> _Records_:
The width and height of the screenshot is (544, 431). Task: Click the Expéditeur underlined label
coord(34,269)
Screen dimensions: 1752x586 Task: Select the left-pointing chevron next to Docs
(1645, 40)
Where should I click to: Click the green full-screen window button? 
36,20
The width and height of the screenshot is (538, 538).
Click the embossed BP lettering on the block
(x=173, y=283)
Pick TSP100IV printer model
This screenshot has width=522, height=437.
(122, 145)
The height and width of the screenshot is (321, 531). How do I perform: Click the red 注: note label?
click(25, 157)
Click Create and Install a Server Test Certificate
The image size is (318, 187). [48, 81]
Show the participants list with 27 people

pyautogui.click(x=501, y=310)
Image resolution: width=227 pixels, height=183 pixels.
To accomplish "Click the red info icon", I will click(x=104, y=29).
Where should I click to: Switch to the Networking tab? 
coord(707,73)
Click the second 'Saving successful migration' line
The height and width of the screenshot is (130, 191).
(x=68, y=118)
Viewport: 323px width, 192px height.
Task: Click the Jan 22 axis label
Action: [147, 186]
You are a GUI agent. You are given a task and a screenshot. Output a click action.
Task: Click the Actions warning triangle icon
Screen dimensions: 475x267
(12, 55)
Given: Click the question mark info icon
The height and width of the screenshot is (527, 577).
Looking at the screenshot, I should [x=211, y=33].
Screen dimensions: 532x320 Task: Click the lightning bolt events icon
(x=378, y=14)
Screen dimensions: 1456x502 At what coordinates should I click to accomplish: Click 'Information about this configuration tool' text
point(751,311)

> _What to work on_:
Lines from the one holding "The height and width of the screenshot is (527, 577)." through the last line of the material are to be repeated exactly; no other lines belong in the answer.

> _Result for this task_:
The height and width of the screenshot is (527, 577).
Looking at the screenshot, I should [x=211, y=33].
Screen dimensions: 532x320 Task: Click the lightning bolt events icon
(x=378, y=14)
Screen dimensions: 1456x502 At what coordinates should I click to accomplish: Click 'Information about this configuration tool' text
point(751,311)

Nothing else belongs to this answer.